Non sapeva neanche lui per cosa si stesse scusando. Se per averla abbandonata, per averla quasi uccisa o per aver esitato e non averlo fatto, ma Bee singhiozzò più forte e lo strinse finché il mondo smise di circondarlo.

Per un singolo istante, Jay visse quello che per gran parte della sua vita aveva considerato il paradiso: lui e Bee da soli, insieme, per sempre.

Poi arrivò il vuoto.

E mentre la consapevolezza di quello che aveva fatto raggiungeva la mente della ragazza, le sue mani iniziarono a fremere, come se una parte del fuoco di Jay fosse entrato dentro di lei.

Valeva davvero la pena vivere in un mondo senza di lui, in un modo dove lei lo aveva ucciso?

Sentì le voci dei giornalisti, dei militari, di qualche superumano che lavorava per loro. Persone che avevano visto solo i suoi lati peggiori, e già esultavano con forza per la sua dipartita.

Una parte di lei, era furiosa.

Ma calmò in fretta il fuoco che si stava accendendo.

E calmò il tremore.

Aveva fatto la cosa giusta, e lo sapeva anche Jay, ne era certa.

Per la prima volta da tutta la sua vita, si sentì in pace. 

Gli diede un ultimo bacio sulla fronte, prima di alzarsi e lasciarlo andare.

Lo avrebbe amato per sempre, e lo avrebbe portato nel cuore.

Il ragazzo dal sorriso caloroso, gli occhi brillanti e l’animo focoso, che le aveva salvato la vita.

 

is on the rise

 

 

 

 

 

 

 

 

 

 

 

 

 

 

 

 

 

 

 

(A.A.)

Questa storia è stata un esperimento.

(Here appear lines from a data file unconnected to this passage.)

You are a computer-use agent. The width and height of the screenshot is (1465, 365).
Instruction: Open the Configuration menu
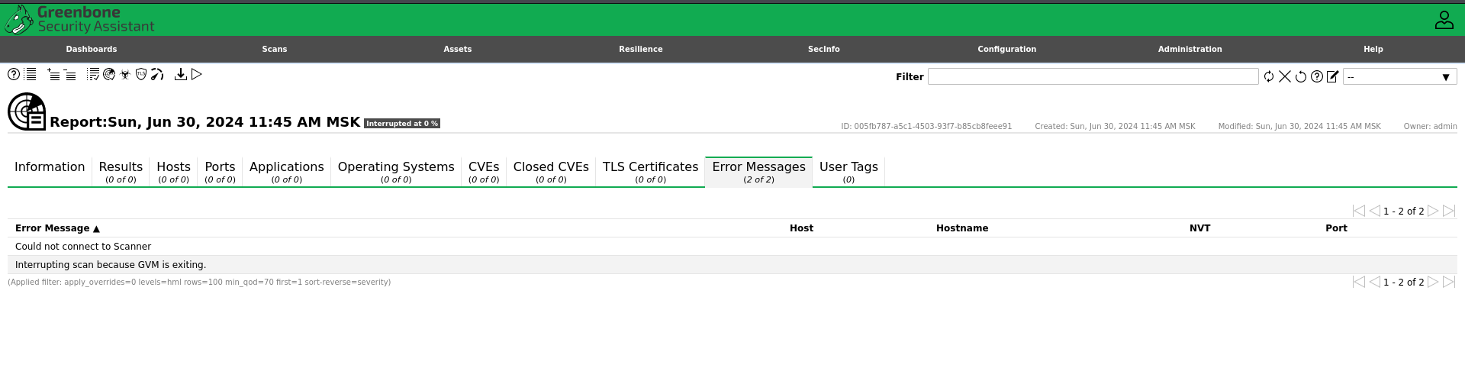tap(1006, 49)
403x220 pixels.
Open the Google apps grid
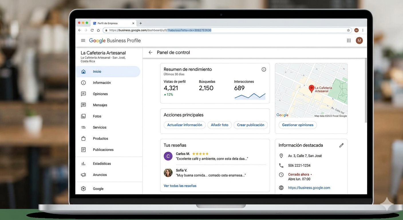[x=349, y=41]
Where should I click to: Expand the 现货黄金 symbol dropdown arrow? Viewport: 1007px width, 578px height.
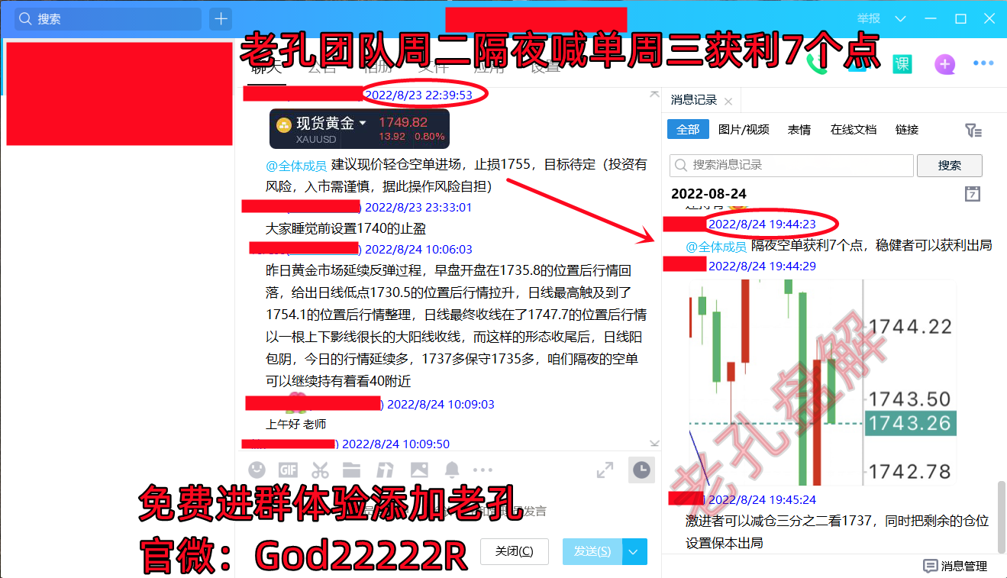click(363, 123)
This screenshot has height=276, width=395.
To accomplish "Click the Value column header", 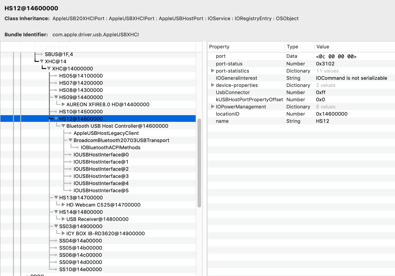I will pos(323,47).
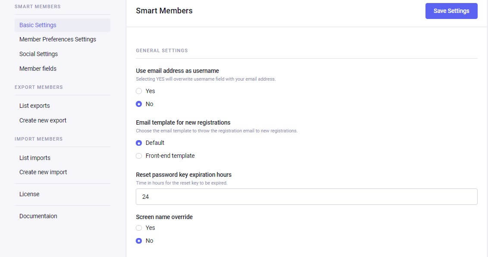This screenshot has height=257, width=488.
Task: Open the Documentaion link
Action: 38,216
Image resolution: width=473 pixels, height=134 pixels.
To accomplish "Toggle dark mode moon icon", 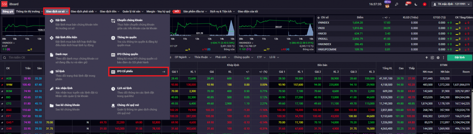I will pyautogui.click(x=416, y=4).
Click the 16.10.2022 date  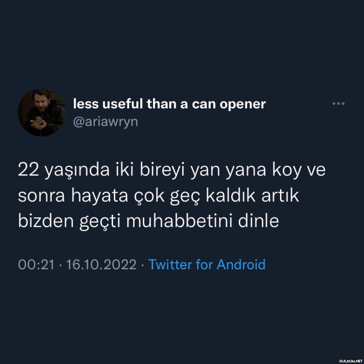click(x=101, y=264)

Ho armeggiato, maneggiato e ci ho messo davvero l’anima. Non mi sembra giusto spiegare tutti i collegamenti, le metafore e il simbolismo, anche perché non saprei da dove cominciare, ma spero davvero di essere riuscita a trasmettere bene il concetto di doppio e di poli opposti che però si continuano ad attirare l’uno all’altro. 

La canzone che porta avanti i pezzi di vita di Bee e Jay spiega bene il concetto dei due punti di vista dei protagonisti, e consiglierei di ascoltarla. Non ci ho messo di mezzo troppi riferimenti al musical dal quale è tratta, ma ammetto di aver inserito Harriswood come Easter Egg dato che il cantante della parte di Jay è Neil Patrick Harris.